== MATERIAL SHOWN

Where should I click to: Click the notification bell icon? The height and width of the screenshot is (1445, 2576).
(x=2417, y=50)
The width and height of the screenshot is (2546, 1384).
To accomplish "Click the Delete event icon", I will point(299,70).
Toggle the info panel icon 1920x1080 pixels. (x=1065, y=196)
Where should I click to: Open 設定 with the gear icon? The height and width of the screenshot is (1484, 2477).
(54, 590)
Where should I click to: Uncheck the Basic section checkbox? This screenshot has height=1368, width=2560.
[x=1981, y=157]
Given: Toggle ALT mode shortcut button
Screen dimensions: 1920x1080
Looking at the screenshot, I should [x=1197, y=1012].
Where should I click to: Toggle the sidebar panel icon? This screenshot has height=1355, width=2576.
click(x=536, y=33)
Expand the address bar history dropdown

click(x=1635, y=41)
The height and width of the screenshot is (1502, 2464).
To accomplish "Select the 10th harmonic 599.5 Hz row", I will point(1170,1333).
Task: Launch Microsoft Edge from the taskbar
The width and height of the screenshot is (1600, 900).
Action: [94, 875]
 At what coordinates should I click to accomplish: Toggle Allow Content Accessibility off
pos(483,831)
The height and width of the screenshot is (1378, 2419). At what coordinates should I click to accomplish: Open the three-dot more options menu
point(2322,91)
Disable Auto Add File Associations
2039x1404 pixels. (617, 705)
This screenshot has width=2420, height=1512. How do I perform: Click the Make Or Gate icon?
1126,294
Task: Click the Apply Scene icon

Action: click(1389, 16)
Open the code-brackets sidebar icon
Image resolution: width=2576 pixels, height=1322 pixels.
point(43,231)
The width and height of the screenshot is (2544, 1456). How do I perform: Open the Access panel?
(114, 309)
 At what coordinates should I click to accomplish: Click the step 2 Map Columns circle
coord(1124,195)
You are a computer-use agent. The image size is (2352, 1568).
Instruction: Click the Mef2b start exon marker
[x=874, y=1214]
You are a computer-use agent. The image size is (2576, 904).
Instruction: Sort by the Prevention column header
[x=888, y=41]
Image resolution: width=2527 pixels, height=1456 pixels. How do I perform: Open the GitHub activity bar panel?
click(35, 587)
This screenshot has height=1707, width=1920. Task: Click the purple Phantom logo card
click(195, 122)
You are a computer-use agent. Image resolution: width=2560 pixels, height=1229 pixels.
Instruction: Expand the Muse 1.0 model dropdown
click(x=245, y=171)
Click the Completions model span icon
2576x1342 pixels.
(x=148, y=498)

====

ACTIVITY
What this task asks for is an exact copy of the material above.

EXERCISE OUTPUT
Where should I click to: Click the notification bell icon? The height and width of the screenshot is (1445, 2576).
(x=2417, y=50)
The width and height of the screenshot is (2546, 1384).
To accomplish "Click the Delete event icon", I will point(299,70).
Toggle the info panel icon 1920x1080 pixels. (x=1065, y=196)
Where should I click to: Open 設定 with the gear icon? The height and width of the screenshot is (1484, 2477).
(54, 590)
Where should I click to: Uncheck the Basic section checkbox? This screenshot has height=1368, width=2560.
[x=1981, y=157]
Given: Toggle ALT mode shortcut button
Screen dimensions: 1920x1080
Looking at the screenshot, I should [x=1197, y=1012].
Where should I click to: Toggle the sidebar panel icon? This screenshot has height=1355, width=2576.
click(x=536, y=33)
Expand the address bar history dropdown

click(x=1635, y=41)
The height and width of the screenshot is (1502, 2464).
To accomplish "Select the 10th harmonic 599.5 Hz row", I will point(1170,1333).
Task: Launch Microsoft Edge from the taskbar
The width and height of the screenshot is (1600, 900).
Action: [94, 875]
 At what coordinates should I click to accomplish: Toggle Allow Content Accessibility off
pos(483,831)
The height and width of the screenshot is (1378, 2419). At what coordinates should I click to accomplish: Open the three-dot more options menu
point(2322,91)
Disable Auto Add File Associations
2039x1404 pixels. (617, 705)
This screenshot has width=2420, height=1512. How do I perform: Click the Make Or Gate icon?
1126,294
Task: Click the Apply Scene icon

Action: click(1389, 16)
Open the code-brackets sidebar icon
Image resolution: width=2576 pixels, height=1322 pixels.
point(43,231)
The width and height of the screenshot is (2544, 1456). How do I perform: Open the Access panel?
(114, 309)
 At what coordinates should I click to accomplish: Click the step 2 Map Columns circle
coord(1124,195)
You are a computer-use agent. The image size is (2352, 1568).
Instruction: Click the Mef2b start exon marker
[x=874, y=1214]
You are a computer-use agent. The image size is (2576, 904).
Instruction: Sort by the Prevention column header
[x=888, y=41]
Image resolution: width=2527 pixels, height=1456 pixels. How do I perform: Open the GitHub activity bar panel?
click(35, 587)
This screenshot has height=1707, width=1920. Task: Click the purple Phantom logo card
click(195, 122)
You are a computer-use agent. Image resolution: width=2560 pixels, height=1229 pixels.
Instruction: Expand the Muse 1.0 model dropdown
click(x=245, y=171)
Click the Completions model span icon
2576x1342 pixels.
(x=148, y=498)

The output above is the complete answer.